上記の<第1章>を構成する各項を5つのグループに整理して、私なりのサブタイトルを付し、要点整理と感じた点のメモを連ねていく方法で。

第1章 男性ばかりの政治」から

1.女性はどこにいるのか? / 権力の座に女性はいない:ほぼ男性しかいない日本の政治の実情レポート

・日本の政治にはほぼ男性しかいない。男性だけで営まれる政治を、21世紀においてもなお「民主主義」と呼んでいいものか疑問に思う。
⇒ 「民主主義」の歴史をたどることなく、一元的に規定することには、少しばかり疑問を感じる。
・男性政治とは、男性だけでモノゴトを決め、新しいメンバーには男性だけを迎え入れ、それをおかしいとは思わない政治のあり方。
⇒ 「男性政治」を「女性政治」と読み替えて想像するとどうだろうか?
・権力を男性たちが掌握し続けることで女性たちには多くの不利益がももたらされてきた。女性だけでなく、支配的な男性性から逸脱する男性や性的マイノリティ、障がい者も。であるならば、現在の権力構造を組み替え、これまで抑圧化や周縁化されてきた人たちの声が反映される政治を生み出す必要がある。
・女性の政治参加は、男性政治に女性の参加させてもらうためではなく、男性政治を打破するために必要だ。
⇒ 仮に「女性政治」ならそうした問題が起きないならば、「女性政治」の実現で権力構造が変革できるのではないだろうか。
・権力構造は極めてジェンダー化されているとされているが、「フェミニスト的好奇心」で女性がどこにいるかを見ていく。
・まず日本では権力の座に女性がいない。

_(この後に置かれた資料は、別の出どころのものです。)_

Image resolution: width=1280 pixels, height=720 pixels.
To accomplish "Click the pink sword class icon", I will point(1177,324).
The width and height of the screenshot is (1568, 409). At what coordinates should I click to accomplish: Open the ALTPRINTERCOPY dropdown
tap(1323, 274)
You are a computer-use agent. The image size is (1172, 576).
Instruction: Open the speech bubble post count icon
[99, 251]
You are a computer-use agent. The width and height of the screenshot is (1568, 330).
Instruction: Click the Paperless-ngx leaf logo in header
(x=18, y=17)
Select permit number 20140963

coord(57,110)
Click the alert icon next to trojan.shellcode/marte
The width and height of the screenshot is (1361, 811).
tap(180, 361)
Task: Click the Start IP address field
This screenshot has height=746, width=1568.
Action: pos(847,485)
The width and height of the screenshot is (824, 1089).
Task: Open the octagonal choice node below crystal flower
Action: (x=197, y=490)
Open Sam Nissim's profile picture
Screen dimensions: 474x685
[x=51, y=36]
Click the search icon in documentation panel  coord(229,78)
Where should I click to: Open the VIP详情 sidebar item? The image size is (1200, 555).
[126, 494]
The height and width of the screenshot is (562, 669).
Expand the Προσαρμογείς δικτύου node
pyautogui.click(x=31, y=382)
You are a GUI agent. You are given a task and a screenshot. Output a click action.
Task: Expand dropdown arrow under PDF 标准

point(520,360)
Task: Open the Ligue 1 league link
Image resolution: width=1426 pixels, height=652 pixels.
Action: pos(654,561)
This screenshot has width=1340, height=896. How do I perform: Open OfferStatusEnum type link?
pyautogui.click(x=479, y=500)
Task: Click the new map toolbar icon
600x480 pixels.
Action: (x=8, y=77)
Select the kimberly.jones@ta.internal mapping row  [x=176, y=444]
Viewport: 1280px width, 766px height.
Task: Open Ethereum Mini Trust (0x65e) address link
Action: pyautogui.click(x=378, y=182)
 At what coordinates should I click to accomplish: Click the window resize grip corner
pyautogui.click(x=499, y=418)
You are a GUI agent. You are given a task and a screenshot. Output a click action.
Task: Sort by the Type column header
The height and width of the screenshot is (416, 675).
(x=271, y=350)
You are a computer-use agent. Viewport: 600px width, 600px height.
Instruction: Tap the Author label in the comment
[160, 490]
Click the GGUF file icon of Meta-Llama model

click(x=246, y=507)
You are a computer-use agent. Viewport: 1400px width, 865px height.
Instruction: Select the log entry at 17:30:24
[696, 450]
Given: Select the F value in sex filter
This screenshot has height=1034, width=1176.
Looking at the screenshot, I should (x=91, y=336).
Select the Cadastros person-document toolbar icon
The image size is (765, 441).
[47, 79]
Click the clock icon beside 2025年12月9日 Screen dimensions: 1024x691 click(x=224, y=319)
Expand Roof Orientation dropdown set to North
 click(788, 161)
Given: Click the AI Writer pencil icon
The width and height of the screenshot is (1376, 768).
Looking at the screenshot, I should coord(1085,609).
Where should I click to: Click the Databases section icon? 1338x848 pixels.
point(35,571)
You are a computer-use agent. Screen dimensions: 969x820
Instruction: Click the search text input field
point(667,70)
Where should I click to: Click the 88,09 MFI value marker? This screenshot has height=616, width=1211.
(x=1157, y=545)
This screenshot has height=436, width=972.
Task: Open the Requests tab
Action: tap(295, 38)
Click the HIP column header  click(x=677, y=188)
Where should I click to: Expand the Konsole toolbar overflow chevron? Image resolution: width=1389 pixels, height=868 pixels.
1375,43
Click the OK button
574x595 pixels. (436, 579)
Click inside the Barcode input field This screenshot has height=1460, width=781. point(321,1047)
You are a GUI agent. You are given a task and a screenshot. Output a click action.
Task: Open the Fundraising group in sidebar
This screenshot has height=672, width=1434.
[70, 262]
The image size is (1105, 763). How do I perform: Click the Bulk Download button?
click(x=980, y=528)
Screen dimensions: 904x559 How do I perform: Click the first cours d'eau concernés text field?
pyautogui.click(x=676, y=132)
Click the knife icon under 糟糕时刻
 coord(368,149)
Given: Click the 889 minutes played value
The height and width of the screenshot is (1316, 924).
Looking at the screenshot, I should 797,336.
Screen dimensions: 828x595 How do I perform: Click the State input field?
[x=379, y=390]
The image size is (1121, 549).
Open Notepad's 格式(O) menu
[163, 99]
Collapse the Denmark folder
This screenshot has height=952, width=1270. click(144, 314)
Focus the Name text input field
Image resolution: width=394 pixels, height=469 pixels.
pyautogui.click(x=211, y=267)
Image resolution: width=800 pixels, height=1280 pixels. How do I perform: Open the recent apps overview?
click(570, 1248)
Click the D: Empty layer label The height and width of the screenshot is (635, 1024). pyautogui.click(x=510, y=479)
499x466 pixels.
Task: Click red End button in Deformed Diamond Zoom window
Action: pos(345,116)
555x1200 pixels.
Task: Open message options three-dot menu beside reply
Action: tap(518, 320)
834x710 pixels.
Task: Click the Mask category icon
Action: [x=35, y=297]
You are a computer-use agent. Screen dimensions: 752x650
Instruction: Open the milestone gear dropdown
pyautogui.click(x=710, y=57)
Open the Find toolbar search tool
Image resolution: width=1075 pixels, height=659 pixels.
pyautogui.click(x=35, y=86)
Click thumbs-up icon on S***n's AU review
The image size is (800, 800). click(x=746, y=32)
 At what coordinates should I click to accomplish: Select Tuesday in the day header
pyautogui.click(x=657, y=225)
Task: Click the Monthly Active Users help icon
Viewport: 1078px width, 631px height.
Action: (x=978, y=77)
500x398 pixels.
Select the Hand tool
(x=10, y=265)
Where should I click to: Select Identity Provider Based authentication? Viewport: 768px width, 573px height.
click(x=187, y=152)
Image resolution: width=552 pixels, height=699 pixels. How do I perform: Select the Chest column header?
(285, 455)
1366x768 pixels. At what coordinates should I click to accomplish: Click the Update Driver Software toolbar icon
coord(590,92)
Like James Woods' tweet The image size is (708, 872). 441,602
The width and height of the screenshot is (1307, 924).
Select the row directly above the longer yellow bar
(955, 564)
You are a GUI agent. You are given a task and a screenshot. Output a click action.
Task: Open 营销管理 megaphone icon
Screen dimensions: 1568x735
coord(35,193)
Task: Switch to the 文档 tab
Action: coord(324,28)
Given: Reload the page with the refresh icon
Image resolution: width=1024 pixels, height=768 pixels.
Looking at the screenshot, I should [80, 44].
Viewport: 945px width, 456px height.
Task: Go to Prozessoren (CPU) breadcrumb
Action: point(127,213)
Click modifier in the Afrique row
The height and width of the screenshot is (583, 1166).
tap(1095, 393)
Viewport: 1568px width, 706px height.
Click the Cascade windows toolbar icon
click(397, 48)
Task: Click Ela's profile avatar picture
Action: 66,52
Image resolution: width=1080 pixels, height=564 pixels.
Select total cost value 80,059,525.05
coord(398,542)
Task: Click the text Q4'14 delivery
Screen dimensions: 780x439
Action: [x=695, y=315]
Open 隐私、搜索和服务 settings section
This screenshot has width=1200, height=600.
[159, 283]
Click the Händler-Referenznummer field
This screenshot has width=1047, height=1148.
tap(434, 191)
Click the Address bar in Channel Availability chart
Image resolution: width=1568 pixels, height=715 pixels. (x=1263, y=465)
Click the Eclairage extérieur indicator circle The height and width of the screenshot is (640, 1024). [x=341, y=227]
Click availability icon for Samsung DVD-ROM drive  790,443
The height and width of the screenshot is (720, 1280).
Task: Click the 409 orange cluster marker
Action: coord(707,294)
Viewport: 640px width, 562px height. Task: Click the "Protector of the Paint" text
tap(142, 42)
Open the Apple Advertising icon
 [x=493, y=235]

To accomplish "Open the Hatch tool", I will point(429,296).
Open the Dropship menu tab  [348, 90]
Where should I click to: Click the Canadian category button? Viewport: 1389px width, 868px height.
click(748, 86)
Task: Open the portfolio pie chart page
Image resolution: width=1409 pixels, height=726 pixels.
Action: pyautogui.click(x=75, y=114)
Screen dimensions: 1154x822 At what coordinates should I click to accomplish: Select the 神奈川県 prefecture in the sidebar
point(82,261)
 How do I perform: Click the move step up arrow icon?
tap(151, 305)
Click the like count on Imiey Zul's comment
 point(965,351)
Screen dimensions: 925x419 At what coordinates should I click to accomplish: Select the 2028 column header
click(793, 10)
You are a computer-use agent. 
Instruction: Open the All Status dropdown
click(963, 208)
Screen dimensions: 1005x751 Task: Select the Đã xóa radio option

内閣しかり、地方の首長しかり。
・実権を握る役職に女性が辿り着くには、まだ多くの時間がかかりそうで、現在の権力構造が変わらなければ無理である。その構造を解き明かし、どのように変えていけるか示したい。
⇒ 権力構造そのものを「女性政治」化することが、時間を短縮化できる有効な手立てという発想は生まれないものだろうか。
本項では、政党における女性議員や女性閣僚、女性首長などの人数の変遷や氏名などが具体的に報告・記述されているが、ここではそれがさほど意味のあることとは思えないので省略した。
権力構造の変革に、「フェミニスト的好奇心」による女性の位置の確認が突破口になるとは到底思えないのだが、どうなるだるか。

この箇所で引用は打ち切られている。